Statefulness Support for TOSA

sjarus · October 13, 2021, 8:15am

Expressing Stateful Ops and Mutability in TOSA

This document describes a collection of utility operations to express statefulness around the TOSA specification. The goals of the operators are to express statefulness, scoping and mutability, while aligning with existing frontend and backend infrastructure supporting statefulness.

These operators are not TOSA spec impacting. They are designed primarily to work within the capabilities and constraints of the TOSA MLIR implementation or a similar SSA IR, and are intended to be solely compiler-visible utility operations.

Memory Model

A tensor is an abstract and immutable value comprising metadata describing its shape and element datatype, and the data.

The course of execution of the neural network consumes tensors, generating new tensors as the output of individual operations.

A symbolic reference (or symref) of a tensor is a reference to the object holding a tensor. It interacts with tensor values through read/write semantics. The read operation returns the latest tensor value that was most recently written by a write.

Each tensor is allocated discretely in non-aliasing memory and thus a tensor can have only a single symref to it .

The proposal assumes that two sets of memory regions are implemented for read/write content:

A procedure-scoped stack-like memory
A process-scoped heap-like memory

Operators

tosa.variable

This operator defines a symbolic reference to a tensor allocated in a compiler-allocated persistent heap-like memory, or an analoous solution. The operator definition defines the name, shape and datatype.

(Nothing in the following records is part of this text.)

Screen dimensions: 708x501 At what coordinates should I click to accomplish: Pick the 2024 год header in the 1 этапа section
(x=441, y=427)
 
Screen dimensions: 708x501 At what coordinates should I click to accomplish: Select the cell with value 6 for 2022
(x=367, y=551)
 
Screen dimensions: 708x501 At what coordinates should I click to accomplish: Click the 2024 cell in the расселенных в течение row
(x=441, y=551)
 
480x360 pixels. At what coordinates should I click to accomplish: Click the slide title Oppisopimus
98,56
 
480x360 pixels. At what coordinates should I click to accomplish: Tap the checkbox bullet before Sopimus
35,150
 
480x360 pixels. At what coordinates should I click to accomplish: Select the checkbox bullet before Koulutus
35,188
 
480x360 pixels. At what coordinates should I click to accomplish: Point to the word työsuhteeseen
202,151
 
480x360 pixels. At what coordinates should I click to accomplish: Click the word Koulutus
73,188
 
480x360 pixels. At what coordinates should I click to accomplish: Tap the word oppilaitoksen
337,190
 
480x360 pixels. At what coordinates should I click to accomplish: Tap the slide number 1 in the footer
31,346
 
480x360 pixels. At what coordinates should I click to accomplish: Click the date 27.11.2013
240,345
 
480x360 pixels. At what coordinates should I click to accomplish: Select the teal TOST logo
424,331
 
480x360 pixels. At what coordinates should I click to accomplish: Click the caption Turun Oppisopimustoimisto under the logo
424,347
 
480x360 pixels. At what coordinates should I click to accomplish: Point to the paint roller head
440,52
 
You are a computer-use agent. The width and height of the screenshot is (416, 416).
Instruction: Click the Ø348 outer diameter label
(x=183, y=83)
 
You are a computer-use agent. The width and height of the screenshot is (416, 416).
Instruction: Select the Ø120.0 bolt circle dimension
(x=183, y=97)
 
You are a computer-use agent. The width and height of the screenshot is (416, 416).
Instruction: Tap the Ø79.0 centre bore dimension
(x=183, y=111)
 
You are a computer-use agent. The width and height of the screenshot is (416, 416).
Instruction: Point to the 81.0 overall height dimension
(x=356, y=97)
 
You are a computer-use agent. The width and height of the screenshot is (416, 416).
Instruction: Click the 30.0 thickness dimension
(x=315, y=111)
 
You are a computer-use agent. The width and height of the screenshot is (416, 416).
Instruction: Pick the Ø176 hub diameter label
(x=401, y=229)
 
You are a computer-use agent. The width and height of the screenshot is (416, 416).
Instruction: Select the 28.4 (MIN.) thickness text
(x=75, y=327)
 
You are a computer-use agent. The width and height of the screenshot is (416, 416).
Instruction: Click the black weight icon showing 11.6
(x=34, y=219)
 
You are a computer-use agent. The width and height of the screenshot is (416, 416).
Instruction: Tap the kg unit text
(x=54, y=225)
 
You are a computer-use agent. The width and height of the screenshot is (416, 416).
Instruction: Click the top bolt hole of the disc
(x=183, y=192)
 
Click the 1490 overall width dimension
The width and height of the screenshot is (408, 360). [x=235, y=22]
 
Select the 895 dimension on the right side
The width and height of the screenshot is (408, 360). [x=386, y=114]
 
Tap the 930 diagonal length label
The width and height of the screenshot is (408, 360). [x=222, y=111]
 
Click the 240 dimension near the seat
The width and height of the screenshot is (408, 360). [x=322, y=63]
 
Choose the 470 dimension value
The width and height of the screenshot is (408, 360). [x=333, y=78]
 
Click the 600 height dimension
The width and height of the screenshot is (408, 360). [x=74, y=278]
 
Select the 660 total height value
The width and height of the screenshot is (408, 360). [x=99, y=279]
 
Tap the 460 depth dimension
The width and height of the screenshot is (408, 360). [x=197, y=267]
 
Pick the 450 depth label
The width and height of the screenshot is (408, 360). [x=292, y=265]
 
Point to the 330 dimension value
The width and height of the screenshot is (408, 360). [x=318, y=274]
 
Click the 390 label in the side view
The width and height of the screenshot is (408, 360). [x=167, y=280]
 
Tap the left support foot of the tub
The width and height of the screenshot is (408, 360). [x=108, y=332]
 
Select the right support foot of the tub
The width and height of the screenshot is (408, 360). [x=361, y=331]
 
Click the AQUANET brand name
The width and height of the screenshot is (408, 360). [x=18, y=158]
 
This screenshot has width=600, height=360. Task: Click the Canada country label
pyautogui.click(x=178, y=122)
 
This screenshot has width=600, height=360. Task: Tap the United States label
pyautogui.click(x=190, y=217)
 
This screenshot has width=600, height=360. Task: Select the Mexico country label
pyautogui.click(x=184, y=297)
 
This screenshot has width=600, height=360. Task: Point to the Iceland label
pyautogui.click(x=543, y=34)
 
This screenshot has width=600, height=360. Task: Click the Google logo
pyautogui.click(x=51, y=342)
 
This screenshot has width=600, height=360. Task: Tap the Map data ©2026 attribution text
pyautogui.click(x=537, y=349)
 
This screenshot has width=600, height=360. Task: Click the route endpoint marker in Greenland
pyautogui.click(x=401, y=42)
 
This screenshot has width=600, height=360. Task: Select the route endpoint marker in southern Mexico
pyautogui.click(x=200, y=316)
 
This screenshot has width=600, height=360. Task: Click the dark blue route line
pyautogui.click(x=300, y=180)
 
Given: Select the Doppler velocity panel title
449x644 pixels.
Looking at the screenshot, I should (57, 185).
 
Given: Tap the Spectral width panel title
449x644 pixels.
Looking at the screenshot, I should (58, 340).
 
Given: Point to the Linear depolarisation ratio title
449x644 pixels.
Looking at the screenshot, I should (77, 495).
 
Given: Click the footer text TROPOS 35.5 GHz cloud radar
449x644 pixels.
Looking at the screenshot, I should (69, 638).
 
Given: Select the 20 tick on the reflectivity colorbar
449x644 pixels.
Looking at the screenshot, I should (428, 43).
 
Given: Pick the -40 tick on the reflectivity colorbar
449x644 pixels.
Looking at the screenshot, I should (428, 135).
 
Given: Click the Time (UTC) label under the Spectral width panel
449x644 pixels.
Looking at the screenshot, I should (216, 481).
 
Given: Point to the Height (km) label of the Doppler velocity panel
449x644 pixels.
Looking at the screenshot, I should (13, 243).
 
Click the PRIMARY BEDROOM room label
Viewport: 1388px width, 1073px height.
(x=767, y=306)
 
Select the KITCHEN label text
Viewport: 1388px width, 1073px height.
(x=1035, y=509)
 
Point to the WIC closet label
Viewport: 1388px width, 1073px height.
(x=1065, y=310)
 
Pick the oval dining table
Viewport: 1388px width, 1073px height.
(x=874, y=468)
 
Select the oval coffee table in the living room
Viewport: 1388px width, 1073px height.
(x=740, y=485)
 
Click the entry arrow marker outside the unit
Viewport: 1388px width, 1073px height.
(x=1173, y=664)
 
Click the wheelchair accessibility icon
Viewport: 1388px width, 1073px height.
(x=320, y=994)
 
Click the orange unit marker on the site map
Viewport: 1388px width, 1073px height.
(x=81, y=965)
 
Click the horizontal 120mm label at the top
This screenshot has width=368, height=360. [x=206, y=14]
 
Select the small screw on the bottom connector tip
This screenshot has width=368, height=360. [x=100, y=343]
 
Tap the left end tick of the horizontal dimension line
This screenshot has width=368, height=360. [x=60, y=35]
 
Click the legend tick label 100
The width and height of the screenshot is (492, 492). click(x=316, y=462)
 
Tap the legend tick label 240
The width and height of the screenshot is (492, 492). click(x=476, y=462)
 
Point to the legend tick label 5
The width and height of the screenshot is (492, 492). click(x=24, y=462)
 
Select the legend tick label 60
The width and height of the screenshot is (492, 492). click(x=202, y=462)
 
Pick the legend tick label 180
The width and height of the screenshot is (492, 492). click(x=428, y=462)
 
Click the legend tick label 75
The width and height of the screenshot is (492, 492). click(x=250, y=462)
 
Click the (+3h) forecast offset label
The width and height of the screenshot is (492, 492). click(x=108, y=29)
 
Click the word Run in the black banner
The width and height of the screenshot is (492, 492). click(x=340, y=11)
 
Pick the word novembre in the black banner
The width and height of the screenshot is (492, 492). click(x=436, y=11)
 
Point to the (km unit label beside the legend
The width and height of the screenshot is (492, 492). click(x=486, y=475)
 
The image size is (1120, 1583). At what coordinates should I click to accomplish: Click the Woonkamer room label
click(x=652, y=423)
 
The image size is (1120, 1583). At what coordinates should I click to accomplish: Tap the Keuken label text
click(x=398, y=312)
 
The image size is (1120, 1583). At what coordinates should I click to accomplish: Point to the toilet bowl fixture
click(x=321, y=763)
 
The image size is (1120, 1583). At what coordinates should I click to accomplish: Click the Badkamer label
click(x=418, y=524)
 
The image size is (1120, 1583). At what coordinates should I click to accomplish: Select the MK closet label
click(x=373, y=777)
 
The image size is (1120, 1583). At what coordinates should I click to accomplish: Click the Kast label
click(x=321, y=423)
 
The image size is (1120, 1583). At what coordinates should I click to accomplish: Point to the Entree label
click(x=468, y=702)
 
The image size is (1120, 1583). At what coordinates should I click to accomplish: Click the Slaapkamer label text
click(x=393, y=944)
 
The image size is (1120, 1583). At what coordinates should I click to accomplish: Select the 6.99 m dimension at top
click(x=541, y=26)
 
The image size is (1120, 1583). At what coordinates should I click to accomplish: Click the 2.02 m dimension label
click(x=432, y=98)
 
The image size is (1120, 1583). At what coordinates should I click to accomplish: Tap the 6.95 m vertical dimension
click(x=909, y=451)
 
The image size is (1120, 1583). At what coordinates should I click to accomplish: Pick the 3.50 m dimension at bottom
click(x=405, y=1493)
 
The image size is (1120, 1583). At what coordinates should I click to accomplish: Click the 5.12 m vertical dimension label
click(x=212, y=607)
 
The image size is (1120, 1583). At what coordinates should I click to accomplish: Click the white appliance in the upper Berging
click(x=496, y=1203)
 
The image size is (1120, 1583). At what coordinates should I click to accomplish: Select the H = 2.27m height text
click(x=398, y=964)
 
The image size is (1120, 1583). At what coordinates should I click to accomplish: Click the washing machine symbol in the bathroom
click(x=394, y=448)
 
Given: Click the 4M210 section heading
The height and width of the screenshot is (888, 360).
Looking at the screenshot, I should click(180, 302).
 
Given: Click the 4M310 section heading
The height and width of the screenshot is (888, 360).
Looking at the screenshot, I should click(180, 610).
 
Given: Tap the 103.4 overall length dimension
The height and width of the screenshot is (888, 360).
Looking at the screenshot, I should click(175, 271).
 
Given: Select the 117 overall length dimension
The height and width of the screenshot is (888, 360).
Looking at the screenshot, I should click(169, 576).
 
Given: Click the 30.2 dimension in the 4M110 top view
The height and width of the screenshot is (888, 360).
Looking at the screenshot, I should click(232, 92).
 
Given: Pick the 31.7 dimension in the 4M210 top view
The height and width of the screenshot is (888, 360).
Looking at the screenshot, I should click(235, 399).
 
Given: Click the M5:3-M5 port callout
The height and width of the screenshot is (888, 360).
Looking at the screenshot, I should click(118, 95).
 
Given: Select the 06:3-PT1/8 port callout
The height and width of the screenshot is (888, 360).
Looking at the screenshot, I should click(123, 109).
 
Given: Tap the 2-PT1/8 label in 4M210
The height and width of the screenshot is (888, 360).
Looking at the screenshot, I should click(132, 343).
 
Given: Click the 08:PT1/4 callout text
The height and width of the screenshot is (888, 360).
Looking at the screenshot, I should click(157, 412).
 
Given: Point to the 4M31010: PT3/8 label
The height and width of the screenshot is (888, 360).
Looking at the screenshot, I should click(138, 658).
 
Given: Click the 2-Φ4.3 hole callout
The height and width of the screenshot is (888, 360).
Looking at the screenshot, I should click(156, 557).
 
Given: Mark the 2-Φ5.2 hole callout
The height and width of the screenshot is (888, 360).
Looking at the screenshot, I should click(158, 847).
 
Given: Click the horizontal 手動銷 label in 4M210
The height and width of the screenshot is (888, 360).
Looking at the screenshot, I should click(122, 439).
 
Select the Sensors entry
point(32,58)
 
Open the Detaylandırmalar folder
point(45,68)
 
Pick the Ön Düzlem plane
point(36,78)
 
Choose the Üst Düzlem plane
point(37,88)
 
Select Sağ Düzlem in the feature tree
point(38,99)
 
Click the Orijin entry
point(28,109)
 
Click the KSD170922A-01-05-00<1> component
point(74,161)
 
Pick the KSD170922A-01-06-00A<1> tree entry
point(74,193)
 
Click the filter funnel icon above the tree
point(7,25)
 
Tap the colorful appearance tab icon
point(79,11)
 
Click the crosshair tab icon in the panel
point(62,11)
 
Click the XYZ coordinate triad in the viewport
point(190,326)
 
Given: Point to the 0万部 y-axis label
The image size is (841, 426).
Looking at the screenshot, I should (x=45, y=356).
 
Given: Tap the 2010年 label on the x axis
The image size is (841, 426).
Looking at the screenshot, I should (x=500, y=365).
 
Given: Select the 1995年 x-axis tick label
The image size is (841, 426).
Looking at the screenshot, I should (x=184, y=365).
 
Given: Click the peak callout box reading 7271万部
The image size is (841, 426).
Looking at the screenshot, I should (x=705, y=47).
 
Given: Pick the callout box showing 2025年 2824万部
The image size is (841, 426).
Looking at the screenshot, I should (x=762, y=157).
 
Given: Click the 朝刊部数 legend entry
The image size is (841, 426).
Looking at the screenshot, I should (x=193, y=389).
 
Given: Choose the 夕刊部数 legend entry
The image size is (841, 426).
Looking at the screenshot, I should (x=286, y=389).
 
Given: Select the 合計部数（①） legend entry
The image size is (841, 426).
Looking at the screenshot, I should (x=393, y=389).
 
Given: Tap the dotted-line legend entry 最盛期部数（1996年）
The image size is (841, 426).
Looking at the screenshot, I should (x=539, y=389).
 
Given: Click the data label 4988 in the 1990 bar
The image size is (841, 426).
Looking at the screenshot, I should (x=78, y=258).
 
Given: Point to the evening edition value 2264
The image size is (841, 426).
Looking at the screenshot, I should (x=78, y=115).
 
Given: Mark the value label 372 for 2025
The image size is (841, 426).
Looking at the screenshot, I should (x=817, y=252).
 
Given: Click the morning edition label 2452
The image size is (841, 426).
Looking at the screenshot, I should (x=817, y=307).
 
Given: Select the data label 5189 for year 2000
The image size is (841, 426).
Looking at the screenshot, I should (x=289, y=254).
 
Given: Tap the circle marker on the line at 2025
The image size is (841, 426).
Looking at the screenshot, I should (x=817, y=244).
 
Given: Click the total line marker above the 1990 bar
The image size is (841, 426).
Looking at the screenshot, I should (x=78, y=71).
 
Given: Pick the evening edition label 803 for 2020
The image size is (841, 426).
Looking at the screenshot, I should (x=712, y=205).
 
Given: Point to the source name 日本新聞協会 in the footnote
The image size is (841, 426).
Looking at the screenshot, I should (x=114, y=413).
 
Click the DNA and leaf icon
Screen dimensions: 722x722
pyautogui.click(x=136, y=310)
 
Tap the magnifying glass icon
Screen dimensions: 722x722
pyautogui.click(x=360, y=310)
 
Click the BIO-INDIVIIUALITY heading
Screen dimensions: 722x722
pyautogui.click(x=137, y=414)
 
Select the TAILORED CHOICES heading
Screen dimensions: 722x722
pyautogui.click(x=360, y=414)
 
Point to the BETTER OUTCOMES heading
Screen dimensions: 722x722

The syntax of this operator is:

tosa.variable @sym_ref_name : <tensortype>

For example:

tosa.variable @myvar : tensor<1xf32>

Purpose:

Compile time definition of liveness within the current subgraph scope
Defines size for allocation in persistent memory at compile time.

Notes:

Scope is implicit from location of definition - within enclosing subgraph.
Does not emit any functional code, just allocates memory and defines addressing and linkage for subsequent references.
The allocation region is expected to be initialized to 0.
tensortype defines the tensor metadata - shape and element dtype. The shape is not required to be static; it may be inferred as part of a dynamic shape resolution infrastructure, e.g. Extending TOSA to Support Symbolic Shapes - #14 by sjarus .

tosa.variable.read

This operator defines that a read will be performed from the location defines by the symbolic reference.

The operator does not perform the actual read operation. It simply defines that the SSA value-carrying literal will access this tensor from its location in persistent memory.

In comparison, regular SSA value-carrying literal are allocated in (stack-like) procedure scoped memory.

The syntax for this operator is:

%ssa_id = tosa.variable.read @sym_ref_name : <tensortype>

For example:

%1 = tosa.variable.read @ctr : tensor<13x21x3xi32>

Purpose:

Defines that the SSA literal accesses persistent state, from the location whose addressing and linkage is previously defined by the tosa.variable op.
The tensor type information enables type and bounds validation.

Notes:

Semantics of the read are dictated by the compiler. For example, it may perform the read by copying the latest value of the tensor object from memory, or it may present something similar to an rvalue-reference.

tosa.variable.write

This operator defines that a write will be performed to the location defines by the symbolic reference.

The operator does not perform the actual write operation. It simply defines that the SSA value-carrying literal will perform a write to this tensor in its location in persistent memory.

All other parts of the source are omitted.